Data shown section start

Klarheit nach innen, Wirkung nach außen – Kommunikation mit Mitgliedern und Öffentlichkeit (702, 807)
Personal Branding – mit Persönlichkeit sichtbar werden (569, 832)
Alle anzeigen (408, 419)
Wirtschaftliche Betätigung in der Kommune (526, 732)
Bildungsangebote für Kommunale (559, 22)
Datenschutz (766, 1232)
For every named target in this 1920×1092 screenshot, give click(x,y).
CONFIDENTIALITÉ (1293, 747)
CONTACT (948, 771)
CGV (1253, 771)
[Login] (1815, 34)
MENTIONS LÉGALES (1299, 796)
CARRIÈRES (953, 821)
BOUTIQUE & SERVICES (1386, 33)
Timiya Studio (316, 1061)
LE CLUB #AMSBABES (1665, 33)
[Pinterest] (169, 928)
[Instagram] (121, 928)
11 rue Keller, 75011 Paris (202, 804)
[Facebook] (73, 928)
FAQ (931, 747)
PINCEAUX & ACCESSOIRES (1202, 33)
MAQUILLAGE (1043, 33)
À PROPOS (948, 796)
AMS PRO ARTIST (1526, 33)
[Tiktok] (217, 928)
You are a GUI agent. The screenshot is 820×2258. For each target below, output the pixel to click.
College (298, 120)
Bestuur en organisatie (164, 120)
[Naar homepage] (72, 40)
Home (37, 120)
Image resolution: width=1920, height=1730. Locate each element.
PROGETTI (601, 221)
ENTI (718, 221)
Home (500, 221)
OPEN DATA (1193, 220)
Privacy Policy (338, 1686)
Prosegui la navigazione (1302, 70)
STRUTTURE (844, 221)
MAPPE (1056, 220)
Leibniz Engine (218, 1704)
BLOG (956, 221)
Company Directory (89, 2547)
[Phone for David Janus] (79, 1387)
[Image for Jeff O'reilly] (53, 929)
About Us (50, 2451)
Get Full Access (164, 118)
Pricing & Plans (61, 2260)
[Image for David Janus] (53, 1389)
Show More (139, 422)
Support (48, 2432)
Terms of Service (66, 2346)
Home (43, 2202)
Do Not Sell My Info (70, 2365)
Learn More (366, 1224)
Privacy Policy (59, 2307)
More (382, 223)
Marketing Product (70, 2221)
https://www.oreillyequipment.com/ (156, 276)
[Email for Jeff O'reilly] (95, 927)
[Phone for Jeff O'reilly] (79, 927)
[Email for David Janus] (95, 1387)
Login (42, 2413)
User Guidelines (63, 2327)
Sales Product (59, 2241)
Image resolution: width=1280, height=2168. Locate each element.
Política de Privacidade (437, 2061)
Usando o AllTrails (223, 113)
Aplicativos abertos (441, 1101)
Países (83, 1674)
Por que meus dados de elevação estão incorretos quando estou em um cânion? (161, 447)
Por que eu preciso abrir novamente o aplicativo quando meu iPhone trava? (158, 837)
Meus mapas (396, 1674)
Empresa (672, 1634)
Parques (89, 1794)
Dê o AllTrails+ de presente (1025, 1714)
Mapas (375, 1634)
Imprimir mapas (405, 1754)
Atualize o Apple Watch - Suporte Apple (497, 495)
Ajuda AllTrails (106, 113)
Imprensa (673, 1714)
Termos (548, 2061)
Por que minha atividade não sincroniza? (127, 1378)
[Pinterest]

Data shown section end

> Aim of the exercise: Above are the lines; repeat exactly the ones from the line containing "Leibniz Engine (218, 1704)" down to the line containing "More (382, 223)", both inclusive.

> Exercise output:
Leibniz Engine (218, 1704)
BLOG (956, 221)
Company Directory (89, 2547)
[Phone for David Janus] (79, 1387)
[Image for Jeff O'reilly] (53, 929)
About Us (50, 2451)
Get Full Access (164, 118)
Pricing & Plans (61, 2260)
[Image for David Janus] (53, 1389)
Show More (139, 422)
Support (48, 2432)
Terms of Service (66, 2346)
Home (43, 2202)
Do Not Sell My Info (70, 2365)
Learn More (366, 1224)
Privacy Policy (59, 2307)
More (382, 223)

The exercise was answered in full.